Exercise: Express everything from the line containing "Screen dimensions: 1222x849" down to the end of the items below as a two-column CSV with the columns text and answer, one row per item. Put each field in quotes, turn line breaks into spaces, and leave the pictures out.

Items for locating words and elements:
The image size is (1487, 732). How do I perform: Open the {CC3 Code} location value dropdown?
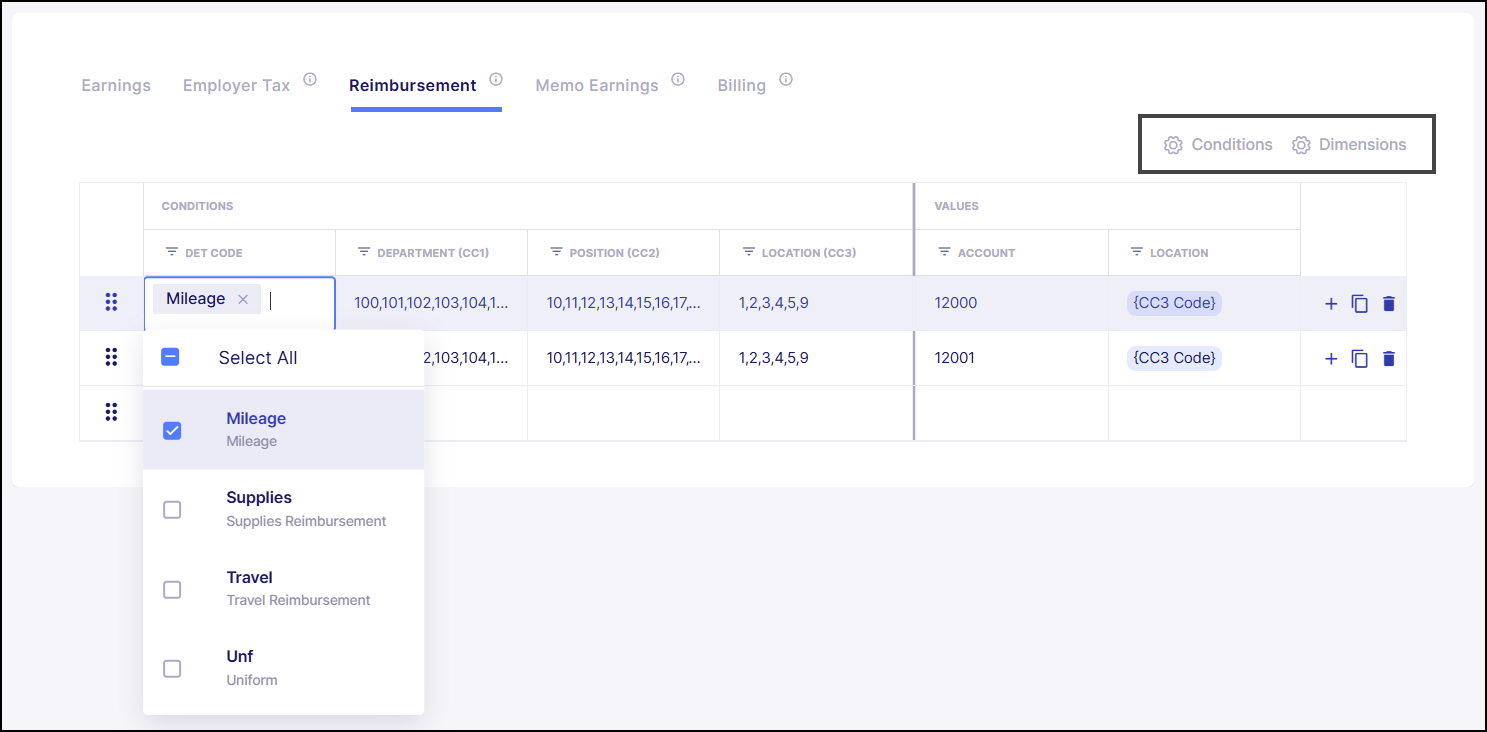point(1173,302)
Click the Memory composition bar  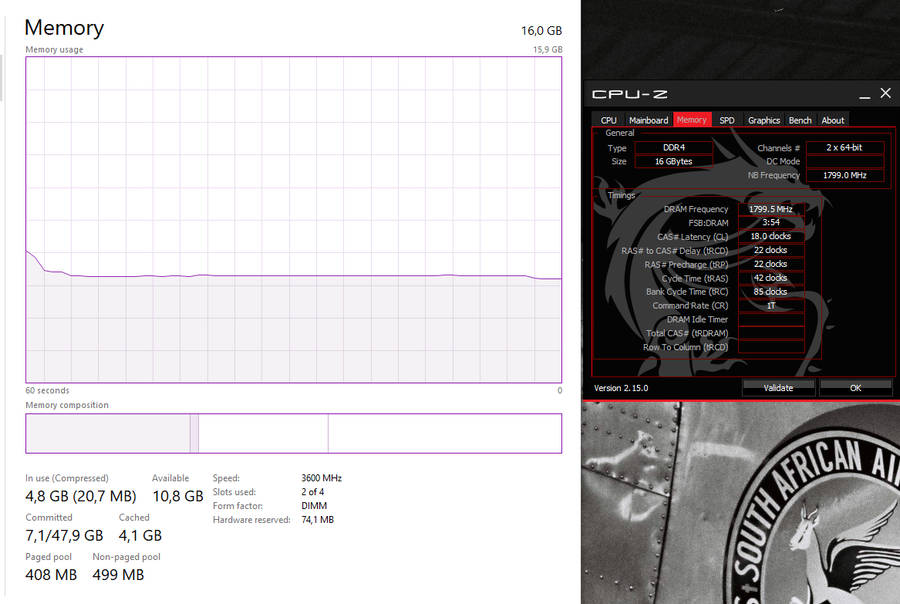[293, 433]
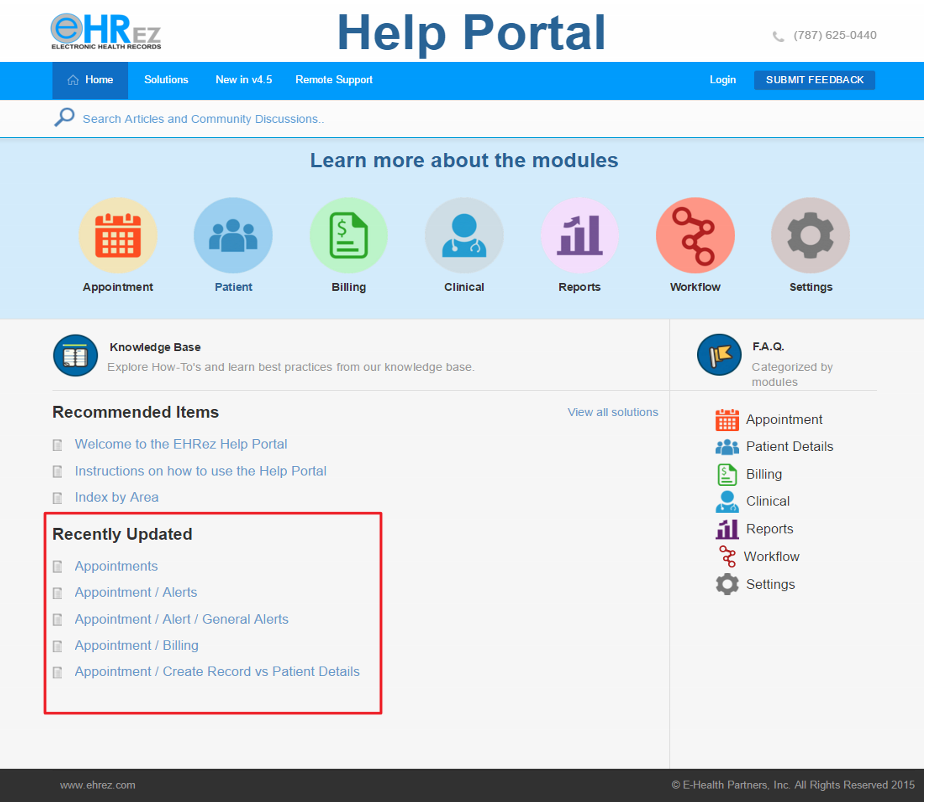Open the Billing module icon
Viewport: 927px width, 809px height.
[x=348, y=234]
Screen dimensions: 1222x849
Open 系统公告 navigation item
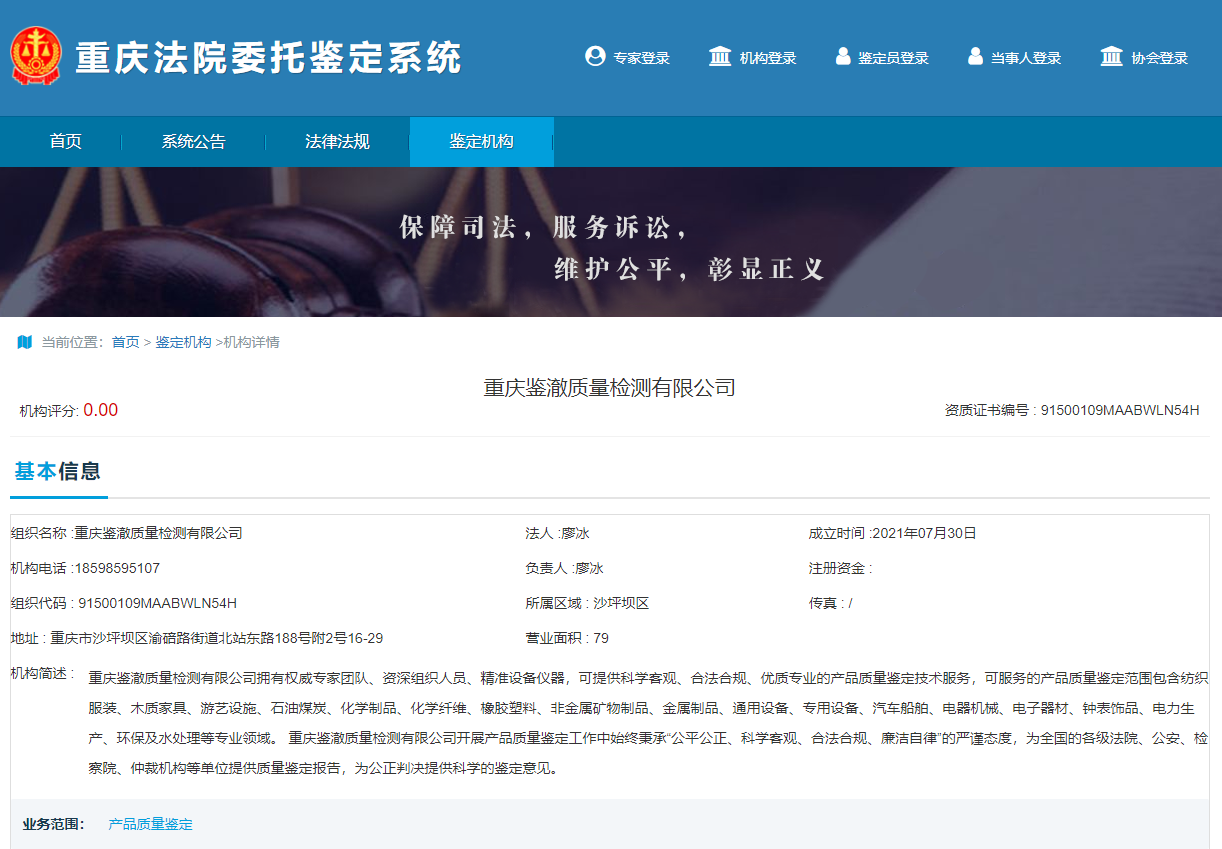coord(194,142)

The completed task:
text,answer
"Screen dimensions: 1222x849 Open 系统公告 navigation item","coord(194,142)"